Letters to Ottla and the Family
- First edition
- Author: Franz Kafka
- Original title: Briefe an Ottla und die Familie
- Translator: Richard and Clara Winston
- Language: German
- Genre: Letters
- Publisher: Schocken Books
- Publication date: 1974
- Publication place: United States
- Published in English: 1982
- Media type: Print, Hardcover
- Pages: 130 p.
- ISBN: 0-8052-3772-0
- OCLC: 7554590
- Dewey Decimal: 833/.912 19
- LC Class: PT2621.A26 Z53913 1982

= Letters to Ottla =

Collection of Franz Kafka's letters to his sister Ottla

Letters to Ottla and the Family (Briefe an Ottla und die Familie) is a book collecting Franz Kafka's letters to his sister Ottla (Ottilie Davidová, née Kafka), as well as some letters to his parents Julie and Hermann Kafka.

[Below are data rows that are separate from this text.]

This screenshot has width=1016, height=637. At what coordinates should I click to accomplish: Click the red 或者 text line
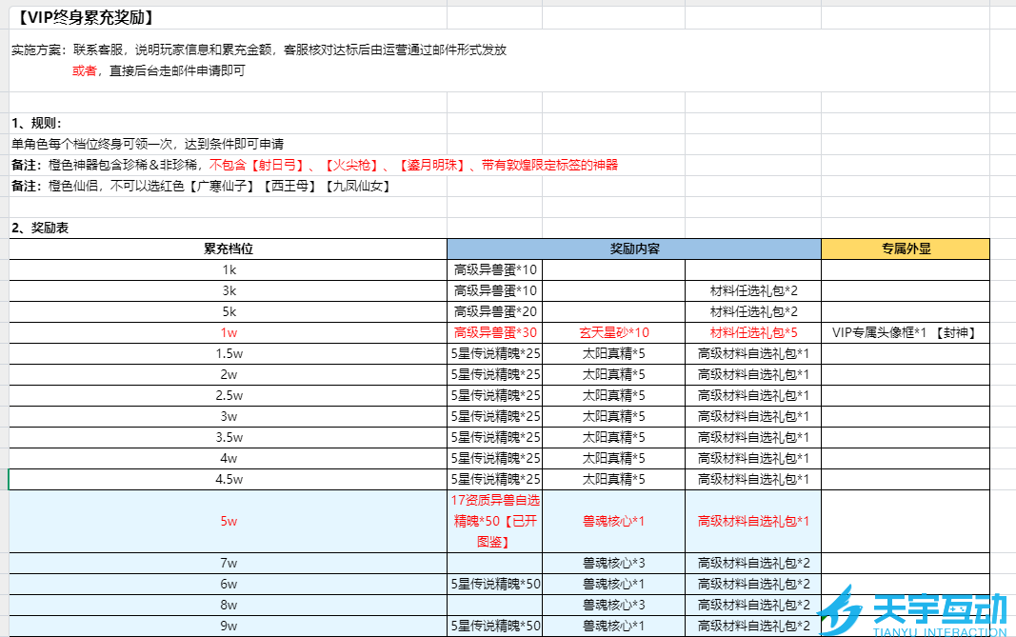[x=85, y=70]
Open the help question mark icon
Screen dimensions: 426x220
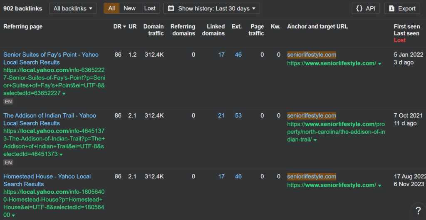(418, 210)
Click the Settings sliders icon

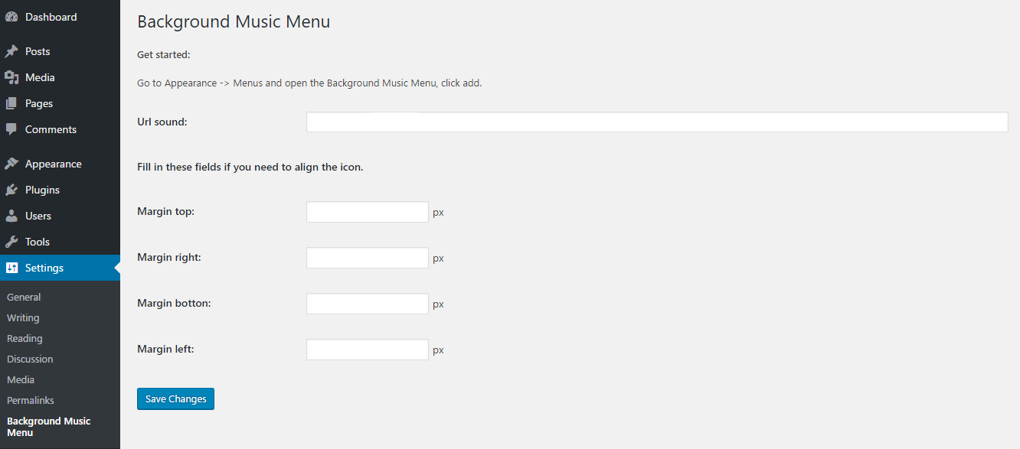pyautogui.click(x=11, y=268)
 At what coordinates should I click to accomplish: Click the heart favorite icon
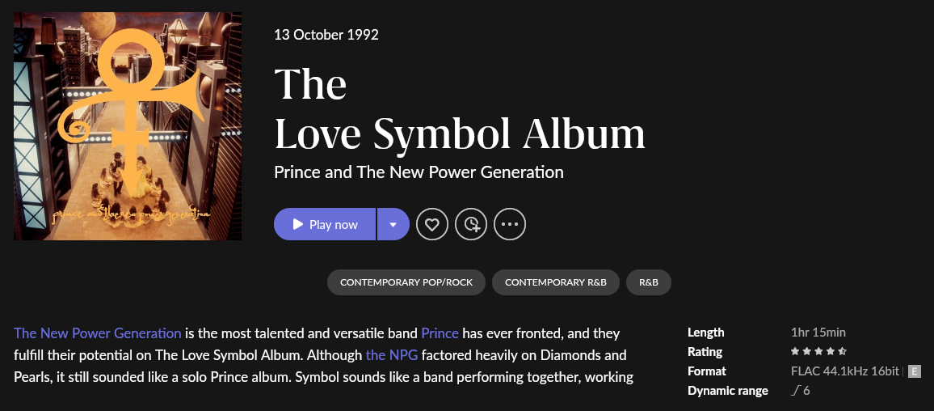[x=432, y=224]
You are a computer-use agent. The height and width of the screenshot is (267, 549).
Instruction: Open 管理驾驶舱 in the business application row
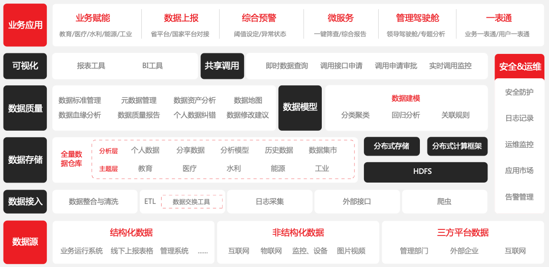[x=417, y=18]
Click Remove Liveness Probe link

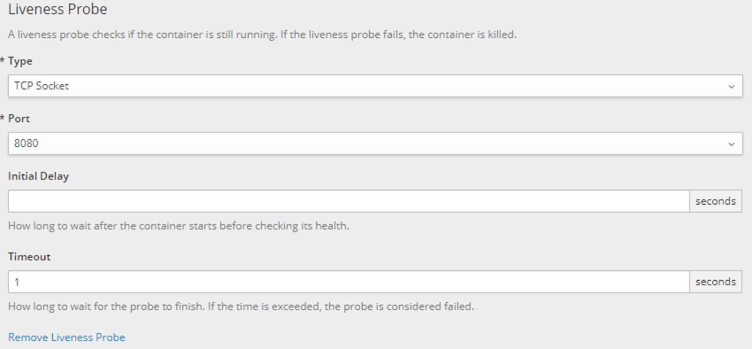click(67, 337)
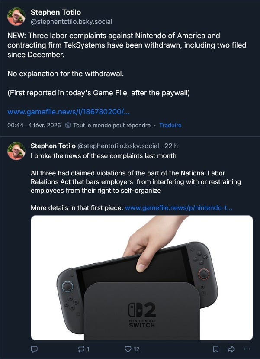
Task: Click the 00:44 · 4 févr. 2026 timestamp
Action: tap(34, 125)
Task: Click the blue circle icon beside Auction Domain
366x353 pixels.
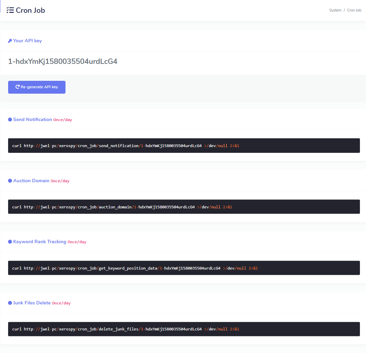Action: tap(10, 181)
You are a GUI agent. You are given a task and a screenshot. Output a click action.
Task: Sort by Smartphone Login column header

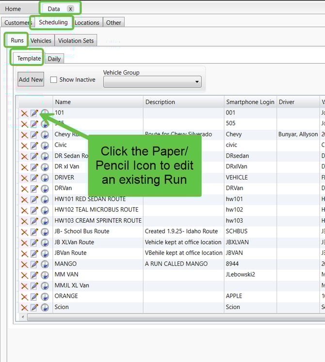pos(249,102)
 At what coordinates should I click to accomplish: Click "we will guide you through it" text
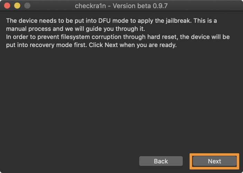(108, 29)
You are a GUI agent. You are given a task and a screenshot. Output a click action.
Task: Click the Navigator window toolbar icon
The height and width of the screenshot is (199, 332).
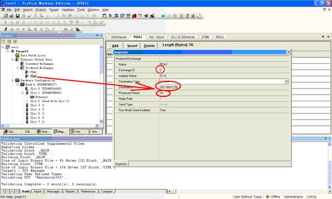[104, 16]
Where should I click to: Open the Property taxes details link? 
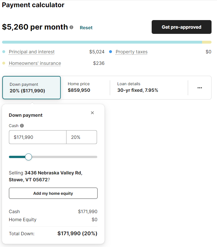click(131, 52)
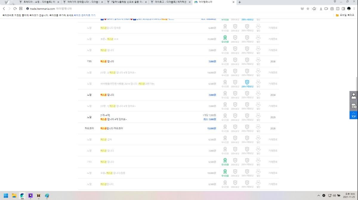Open the user profile icon in right sidebar

tap(354, 96)
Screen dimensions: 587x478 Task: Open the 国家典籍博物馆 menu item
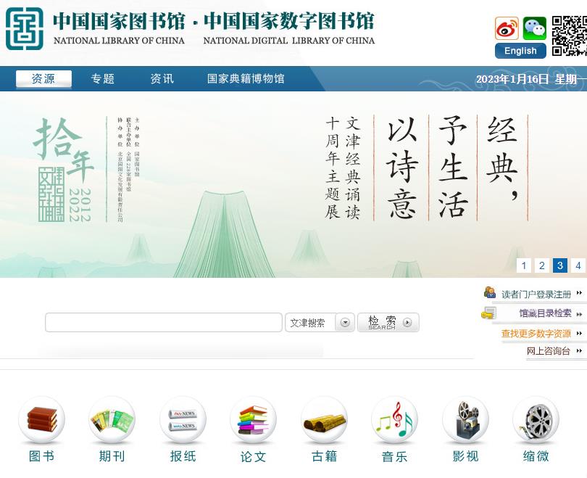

These letters were written between 1909 and 1924; though Ottla was murdered in the Holocaust (gassed in Auschwitz on October 7, 1943), the letters were preserved by her husband and children. Originally published in German in 1974, the letters were translated into English by Richard and Clara Winston and published by Schocken Books in 1982. The English edition also includes photographs of Kafka and Ottla, as well as several images of postcards, letters, and drawings Kafka had sent his sister.